The remaining particulars of this clause fall within reasonings which are either so obvious, or have been so fully developed, that they may be passed over without remark. The SIXTH and last class consists of the several powers and provisions by which efficacy is given to all the rest. 1. Of these the first is, the "power to make all laws which shall be necessary and proper for carrying into execution the foregoing powers, and all other powers vested by this Constitution in the government of the United States, or in any department or officer thereof. "Few parts of the Constitution have been assailed with more intemperance than this; yet on a fair investigation of it, no part can appear more completely invulnerable. Without the SUBSTANCE of this power, the whole Constitution would be a dead letter. Those who object to the article, therefore, as a part of the Constitution, can only mean that the FORM of the provision is improper. But have they considered whether a better form could have been substituted? There are four other possible methods which the Constitution might have taken on this subject. They might have copied the second article of the existing Confederation, which would have prohibited the exercise of any power not EXPRESSLY delegated; they might have attempted a positive enumeration of the powers comprehended under the general terms "necessary and proper"; they might have attempted a negative enumeration of them, by specifying the powers excepted from the general definition; they might have been altogether silent on the subject, leaving these necessary and proper powers to construction and inference.
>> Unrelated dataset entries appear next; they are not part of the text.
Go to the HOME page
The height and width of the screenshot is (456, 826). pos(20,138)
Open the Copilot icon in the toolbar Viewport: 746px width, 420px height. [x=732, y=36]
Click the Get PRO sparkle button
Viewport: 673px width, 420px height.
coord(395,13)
Had the convention taken the first method of adopting the second article of Confederation, it is evident that the new Congress would be continually exposed, as their predecessors have been, to the alternative of construing the term "EXPRESSLY" with so much rigor, as to disarm the government of all real authority whatever, or with so much latitude as to destroy altogether the force of the restriction.

It would be easy to show, if it were necessary, that no important power, delegated by the articles of Confederation, has been or can be executed by Congress, without recurring more or less to the doctrine of CONSTRUCTION or IMPLICATION. As the powers delegated under the new system are more extensive, the government which is to administer it would find itself still more distressed with the alternative of betraying the public interests by doing nothing, or of violating the Constitution by exercising powers indispensably necessary and proper, but, at the same time, not EXPRESSLY granted. Had the convention attempted a positive enumeration of the powers necessary and proper for carrying their other powers into effect, the attempt would have involved a complete digest of laws on every subject to which the Constitution relates; accommodated too, not only to the existing state of things, but to all the possible changes which futurity may produce; for in every new application of a general power, the PARTICULAR POWERS, which are the means of attaining the OBJECT of the general power, must always necessarily vary with that object, and be often properly varied whilst the object remains the same.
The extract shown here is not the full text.